_TEXTE SOURCE_:
-=-=-=-=-
Chacun de leurs membres pourra s'en retirer en tout temps, après payement des cotisations échues et de celles de l'année courante, nonobstant toute clause contraire.
Nonobstant toute clause contraire des statuts, les actes de gestion financière et d'administration légale des biens accomplis par les directeurs ou administrateurs seront, chaque année au moins présentés au contrôle de l'assemblée générale des membres de l'association et soumis à son approbation.
Les associations pourront recevoir, en outre, des cotisations prévues par l'article 6 de la loi du 1er juillet 1901, le produit des quêtes et collectes pour les frais du culte, percevoir des rétributions : pour les cérémonies et services religieux même par fondation ; pour la location des bancs et sièges ; pour la fourniture des objets destinés au service des funérailles dans les édifices religieux et à la décoration de ces édifices.
Les associations cultuelles pourront recevoir, dans les conditions prévues par les trois derniers alinéas de l'article 910 du code civil, les libéralités testamentaires et entre vifs destinées à l'accomplissement de leur objet ou grevées de charges pieuses ou cultuelles.
Elles pourront verser, sans donner lieu à perception de droits, le surplus de leurs recettes à d'autres associations constituées pour le même objet.
Elles ne pourront, sous quelque forme que ce soit, recevoir des subventions de l'État, des départements et des communes. Ne sont pas considérées comme subventions les sommes allouées pour réparations aux édifices affectés au culte public, qu'ils soient ou non classés monuments historiques. »
Article 20
« Ces associations peuvent, dans les formes déterminées par l'article 7 du décret du 16 août 1901, constituer des unions ayant une administration ou une direction centrale ; ces unions seront réglées par l'article 18 et par les cinq derniers paragraphes de l'article 19 de la présente loi. »
« Les associations et les unions tiennent un état de leurs recettes et de leurs dépenses ; elles dressent chaque année le compte financier de l'année écoulée et l'état inventorié de leurs biens, meubles et immeubles.
Le contrôle financier est exercé sur les associations et sur les unions par l'administration de l'enregistrement et par l'inspection générale des finances. »
« Les associations et unions peuvent employer leurs ressources disponibles à la constitution d'un fonds de réserve suffisant pour assurer les frais et l'entretien du culte et ne pouvant, en aucun cas, recevoir une autre destination : le montant de cette réserve ne pourra jamais dépasser une somme égale, pour les unions et associations ayant plus de cinq mille (anciens) francs de revenu, à trois fois et, pour les autres associations, à six fois la moyenne annuelle des sommes dépensées par chacune d'entre elles pour les frais du culte pendant les cinq derniers exercices.
-=-=-=-=-
_CONSIGNE A_:
Comptez les lignes des enregistrements où figure la chaîne « access », puis donnez uniquement ce nombre.
Le texte et les enregistrements n'ont aucun lien entre eux.

Données sur les éléments et les positions dans le texte:
-=-=-=-=-
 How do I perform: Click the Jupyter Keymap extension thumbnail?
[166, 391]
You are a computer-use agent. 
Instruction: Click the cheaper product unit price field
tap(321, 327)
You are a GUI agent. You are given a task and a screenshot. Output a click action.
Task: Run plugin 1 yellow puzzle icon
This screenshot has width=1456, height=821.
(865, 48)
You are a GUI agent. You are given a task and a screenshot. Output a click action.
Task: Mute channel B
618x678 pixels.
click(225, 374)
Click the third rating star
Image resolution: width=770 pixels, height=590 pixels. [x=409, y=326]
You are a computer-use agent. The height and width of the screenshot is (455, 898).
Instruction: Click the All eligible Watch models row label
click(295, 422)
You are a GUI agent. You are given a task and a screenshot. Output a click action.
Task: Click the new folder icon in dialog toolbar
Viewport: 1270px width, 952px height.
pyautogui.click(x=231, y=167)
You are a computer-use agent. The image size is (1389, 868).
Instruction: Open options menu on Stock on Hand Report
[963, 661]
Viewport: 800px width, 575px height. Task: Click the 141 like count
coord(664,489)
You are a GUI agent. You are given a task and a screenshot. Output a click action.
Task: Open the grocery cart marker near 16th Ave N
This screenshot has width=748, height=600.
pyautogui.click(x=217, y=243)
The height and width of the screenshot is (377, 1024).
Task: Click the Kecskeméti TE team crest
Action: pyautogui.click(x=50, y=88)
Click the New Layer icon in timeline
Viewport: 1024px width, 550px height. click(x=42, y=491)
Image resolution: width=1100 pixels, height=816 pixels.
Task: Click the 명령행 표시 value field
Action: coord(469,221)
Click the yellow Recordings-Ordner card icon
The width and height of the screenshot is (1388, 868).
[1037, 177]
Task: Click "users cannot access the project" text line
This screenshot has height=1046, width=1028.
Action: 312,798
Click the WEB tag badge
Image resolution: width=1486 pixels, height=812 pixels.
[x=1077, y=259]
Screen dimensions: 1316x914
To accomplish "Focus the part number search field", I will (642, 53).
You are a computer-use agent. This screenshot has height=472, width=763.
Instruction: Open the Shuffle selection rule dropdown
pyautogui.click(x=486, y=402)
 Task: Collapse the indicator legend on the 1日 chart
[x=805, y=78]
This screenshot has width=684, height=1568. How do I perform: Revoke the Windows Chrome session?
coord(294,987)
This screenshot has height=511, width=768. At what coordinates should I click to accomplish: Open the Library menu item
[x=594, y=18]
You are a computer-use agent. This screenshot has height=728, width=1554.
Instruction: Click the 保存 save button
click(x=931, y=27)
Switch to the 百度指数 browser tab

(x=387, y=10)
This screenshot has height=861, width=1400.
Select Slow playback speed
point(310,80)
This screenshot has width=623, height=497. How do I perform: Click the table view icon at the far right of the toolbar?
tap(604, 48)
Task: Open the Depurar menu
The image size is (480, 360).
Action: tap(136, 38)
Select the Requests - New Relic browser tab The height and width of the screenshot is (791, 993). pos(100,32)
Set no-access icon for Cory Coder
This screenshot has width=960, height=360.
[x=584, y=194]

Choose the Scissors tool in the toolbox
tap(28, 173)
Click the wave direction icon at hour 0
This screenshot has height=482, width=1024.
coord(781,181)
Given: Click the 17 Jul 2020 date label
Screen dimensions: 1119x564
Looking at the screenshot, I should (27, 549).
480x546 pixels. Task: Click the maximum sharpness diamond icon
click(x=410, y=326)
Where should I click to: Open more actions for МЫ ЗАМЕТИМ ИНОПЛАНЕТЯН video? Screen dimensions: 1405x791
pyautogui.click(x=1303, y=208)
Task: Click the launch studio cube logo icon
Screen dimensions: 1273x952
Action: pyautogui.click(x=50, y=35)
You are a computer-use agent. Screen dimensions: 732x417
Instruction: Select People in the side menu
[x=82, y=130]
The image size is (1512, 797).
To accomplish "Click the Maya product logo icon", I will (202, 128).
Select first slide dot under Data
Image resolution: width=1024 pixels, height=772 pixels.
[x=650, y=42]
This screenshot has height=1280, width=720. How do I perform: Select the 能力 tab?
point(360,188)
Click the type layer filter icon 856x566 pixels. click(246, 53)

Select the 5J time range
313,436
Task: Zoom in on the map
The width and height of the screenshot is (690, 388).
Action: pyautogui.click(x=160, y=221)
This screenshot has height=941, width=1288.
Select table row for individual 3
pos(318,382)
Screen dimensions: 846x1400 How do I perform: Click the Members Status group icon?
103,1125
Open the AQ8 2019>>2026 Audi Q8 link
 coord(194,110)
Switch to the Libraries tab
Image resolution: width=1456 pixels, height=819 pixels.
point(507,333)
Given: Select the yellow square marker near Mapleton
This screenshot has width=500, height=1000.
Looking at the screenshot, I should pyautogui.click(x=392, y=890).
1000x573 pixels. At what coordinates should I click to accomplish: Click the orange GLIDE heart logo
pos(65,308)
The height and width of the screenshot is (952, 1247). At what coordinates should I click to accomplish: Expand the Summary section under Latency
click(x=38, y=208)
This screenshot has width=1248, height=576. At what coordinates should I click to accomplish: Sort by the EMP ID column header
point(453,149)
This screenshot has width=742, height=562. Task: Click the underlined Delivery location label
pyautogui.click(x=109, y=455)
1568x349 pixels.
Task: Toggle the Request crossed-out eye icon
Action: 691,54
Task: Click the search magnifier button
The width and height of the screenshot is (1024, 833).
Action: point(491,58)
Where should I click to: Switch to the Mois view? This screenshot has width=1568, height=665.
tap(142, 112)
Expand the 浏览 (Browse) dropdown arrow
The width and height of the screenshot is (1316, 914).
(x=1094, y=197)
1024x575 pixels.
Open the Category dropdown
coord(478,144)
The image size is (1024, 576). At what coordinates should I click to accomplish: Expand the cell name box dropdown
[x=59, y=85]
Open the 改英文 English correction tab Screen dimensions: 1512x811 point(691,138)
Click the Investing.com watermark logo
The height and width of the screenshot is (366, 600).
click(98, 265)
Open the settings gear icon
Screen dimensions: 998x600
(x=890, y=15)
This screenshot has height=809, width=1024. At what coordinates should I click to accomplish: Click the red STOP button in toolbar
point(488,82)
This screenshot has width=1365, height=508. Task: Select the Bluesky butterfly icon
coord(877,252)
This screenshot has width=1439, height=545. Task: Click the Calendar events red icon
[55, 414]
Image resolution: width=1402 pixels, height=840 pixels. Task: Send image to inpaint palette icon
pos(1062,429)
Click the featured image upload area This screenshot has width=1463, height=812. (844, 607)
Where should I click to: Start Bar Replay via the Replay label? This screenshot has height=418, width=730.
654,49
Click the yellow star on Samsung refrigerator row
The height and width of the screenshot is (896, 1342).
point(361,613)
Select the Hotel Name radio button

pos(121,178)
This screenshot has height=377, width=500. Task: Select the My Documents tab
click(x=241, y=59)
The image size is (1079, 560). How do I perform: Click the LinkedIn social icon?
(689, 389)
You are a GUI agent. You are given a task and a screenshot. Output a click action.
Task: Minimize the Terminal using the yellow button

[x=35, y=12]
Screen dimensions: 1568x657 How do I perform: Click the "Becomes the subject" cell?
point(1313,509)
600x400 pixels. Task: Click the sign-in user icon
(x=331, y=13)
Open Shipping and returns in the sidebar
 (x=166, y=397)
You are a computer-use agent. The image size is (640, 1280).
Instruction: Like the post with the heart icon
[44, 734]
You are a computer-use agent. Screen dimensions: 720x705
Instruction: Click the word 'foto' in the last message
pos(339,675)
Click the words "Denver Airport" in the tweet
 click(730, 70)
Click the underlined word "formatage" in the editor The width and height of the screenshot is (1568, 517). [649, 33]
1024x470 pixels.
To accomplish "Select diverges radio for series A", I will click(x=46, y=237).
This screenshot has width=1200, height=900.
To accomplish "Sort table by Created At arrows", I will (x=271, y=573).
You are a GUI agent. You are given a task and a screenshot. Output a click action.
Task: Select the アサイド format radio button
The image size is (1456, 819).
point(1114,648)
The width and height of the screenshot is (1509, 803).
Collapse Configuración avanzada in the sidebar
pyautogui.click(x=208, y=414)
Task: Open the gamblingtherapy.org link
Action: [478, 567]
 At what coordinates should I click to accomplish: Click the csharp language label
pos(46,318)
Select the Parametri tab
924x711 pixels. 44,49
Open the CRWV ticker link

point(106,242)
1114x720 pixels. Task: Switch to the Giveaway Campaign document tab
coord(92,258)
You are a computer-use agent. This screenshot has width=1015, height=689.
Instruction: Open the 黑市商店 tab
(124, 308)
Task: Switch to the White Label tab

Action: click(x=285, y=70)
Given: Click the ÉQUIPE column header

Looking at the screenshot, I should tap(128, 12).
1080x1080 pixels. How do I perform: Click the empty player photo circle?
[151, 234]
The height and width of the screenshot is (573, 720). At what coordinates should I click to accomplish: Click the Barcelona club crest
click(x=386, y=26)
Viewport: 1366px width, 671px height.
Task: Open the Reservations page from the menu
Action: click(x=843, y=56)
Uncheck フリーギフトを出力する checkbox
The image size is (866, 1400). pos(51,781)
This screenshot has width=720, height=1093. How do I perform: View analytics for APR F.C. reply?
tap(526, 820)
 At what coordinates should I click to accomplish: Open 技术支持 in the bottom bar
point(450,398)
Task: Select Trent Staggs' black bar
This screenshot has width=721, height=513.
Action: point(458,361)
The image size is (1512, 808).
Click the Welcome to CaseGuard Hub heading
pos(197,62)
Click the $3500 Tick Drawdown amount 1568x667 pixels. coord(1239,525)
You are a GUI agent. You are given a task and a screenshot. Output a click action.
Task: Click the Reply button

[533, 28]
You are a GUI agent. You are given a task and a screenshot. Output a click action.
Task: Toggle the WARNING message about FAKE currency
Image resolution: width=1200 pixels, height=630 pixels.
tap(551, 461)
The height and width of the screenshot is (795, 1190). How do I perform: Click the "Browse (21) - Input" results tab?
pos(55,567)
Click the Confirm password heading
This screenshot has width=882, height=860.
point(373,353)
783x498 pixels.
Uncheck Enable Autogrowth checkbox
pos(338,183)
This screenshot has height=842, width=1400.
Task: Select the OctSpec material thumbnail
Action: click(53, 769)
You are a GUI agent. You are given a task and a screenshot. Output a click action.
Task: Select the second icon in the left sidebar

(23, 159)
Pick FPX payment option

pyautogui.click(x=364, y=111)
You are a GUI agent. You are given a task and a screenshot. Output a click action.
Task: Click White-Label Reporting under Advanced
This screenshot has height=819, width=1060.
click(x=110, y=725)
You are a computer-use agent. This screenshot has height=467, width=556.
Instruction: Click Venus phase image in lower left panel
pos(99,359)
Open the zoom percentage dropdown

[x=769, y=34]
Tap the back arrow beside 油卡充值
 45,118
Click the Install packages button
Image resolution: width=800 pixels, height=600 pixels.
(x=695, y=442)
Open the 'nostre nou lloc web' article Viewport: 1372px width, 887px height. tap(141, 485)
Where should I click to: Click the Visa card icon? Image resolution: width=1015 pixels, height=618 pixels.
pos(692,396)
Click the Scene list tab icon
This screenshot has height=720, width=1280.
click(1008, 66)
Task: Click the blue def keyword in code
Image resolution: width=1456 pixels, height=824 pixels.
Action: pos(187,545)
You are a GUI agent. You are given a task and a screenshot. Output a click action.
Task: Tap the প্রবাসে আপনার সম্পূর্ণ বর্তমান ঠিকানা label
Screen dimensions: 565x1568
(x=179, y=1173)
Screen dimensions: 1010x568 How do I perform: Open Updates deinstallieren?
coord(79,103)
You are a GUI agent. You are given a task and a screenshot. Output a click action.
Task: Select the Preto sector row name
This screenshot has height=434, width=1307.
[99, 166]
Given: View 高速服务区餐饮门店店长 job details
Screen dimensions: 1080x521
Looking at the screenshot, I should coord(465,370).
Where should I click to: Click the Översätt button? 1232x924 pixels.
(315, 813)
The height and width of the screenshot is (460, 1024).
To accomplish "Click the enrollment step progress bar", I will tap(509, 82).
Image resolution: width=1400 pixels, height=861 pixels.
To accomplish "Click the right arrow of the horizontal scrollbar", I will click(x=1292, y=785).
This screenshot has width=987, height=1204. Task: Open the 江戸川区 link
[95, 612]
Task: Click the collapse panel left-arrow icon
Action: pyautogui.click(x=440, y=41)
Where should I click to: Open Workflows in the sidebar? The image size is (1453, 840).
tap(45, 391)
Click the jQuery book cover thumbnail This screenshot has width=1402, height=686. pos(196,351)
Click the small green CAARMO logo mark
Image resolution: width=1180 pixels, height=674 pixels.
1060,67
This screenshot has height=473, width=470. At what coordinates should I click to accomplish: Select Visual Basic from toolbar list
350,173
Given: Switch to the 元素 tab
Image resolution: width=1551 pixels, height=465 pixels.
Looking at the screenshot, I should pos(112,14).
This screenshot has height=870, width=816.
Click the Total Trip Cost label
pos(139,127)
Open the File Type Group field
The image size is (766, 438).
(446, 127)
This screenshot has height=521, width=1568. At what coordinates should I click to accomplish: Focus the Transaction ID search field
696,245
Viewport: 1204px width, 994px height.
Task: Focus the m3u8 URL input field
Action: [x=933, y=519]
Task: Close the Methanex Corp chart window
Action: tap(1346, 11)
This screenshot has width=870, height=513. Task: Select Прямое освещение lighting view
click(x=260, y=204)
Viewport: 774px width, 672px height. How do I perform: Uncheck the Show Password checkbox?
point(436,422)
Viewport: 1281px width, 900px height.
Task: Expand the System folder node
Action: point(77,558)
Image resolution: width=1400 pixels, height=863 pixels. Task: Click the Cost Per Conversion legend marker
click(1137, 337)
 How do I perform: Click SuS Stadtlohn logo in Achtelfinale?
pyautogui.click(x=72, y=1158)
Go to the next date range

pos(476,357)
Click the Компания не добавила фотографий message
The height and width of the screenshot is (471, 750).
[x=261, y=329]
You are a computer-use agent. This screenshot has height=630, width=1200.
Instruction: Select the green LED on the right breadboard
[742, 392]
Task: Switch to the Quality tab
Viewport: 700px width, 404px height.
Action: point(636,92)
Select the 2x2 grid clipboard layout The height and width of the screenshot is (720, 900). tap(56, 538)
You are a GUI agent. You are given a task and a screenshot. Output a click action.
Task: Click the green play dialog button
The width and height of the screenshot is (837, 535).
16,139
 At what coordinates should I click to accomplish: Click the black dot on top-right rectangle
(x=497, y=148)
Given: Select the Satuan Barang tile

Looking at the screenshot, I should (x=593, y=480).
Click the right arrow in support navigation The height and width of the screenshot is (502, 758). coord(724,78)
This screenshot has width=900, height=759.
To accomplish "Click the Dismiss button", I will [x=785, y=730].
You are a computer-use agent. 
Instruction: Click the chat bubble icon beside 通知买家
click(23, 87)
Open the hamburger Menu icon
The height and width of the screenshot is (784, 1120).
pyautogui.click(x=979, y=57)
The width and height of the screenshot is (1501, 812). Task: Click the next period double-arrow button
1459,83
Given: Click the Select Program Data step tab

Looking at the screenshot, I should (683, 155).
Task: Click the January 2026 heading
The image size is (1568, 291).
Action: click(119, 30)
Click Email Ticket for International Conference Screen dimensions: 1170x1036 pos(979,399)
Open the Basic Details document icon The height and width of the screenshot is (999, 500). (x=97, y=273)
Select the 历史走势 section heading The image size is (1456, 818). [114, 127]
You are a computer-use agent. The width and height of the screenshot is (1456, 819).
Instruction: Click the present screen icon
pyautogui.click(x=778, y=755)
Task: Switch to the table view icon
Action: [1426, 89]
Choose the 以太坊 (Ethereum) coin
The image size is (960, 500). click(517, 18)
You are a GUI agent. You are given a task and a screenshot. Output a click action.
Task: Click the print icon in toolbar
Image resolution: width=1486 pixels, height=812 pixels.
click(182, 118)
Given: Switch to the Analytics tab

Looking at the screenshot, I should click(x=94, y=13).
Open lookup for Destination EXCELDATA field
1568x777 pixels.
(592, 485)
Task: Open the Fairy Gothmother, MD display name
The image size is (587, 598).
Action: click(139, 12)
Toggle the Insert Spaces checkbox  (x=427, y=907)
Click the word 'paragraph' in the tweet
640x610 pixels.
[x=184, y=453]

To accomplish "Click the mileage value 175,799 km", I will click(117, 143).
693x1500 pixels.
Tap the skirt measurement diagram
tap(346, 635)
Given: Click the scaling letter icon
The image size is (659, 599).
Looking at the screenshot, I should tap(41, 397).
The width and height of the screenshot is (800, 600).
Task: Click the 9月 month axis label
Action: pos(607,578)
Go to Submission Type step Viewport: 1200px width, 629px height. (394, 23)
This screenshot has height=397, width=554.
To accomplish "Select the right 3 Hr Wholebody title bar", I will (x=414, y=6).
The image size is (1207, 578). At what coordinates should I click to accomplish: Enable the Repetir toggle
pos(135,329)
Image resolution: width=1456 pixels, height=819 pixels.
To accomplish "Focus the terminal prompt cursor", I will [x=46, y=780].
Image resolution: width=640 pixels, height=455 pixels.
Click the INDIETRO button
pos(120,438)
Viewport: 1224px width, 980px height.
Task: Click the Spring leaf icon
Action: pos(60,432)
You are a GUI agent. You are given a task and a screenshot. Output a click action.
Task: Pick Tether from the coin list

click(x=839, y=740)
-=-=-=-=-
_CONSIGNE B_:
Répondez à ces questions sur le texte relatif aux associations cultuelles :
(i) À quelles conditions un membre peut-il se retirer de l'association ?
(ii) Par qui le contrôle financier des associations et des unions est-il exercé ?
(iii) Pour les associations qui ne dépassent pas cinq mille (anciens) francs de revenu, à combien de fois la moyenne annuelle des frais du culte le fonds de réserve est-il plafonné ?

_CORRIGÉ A_:
2

_CORRIGÉ B_:
(i) Il peut se retirer en tout temps, après payement des cotisations échues et de celles de l'année courante.
(ii) Il est exercé par l'administration de l'enregistrement et par l'inspection générale des finances.
(iii) Le plafond est de six fois cette moyenne.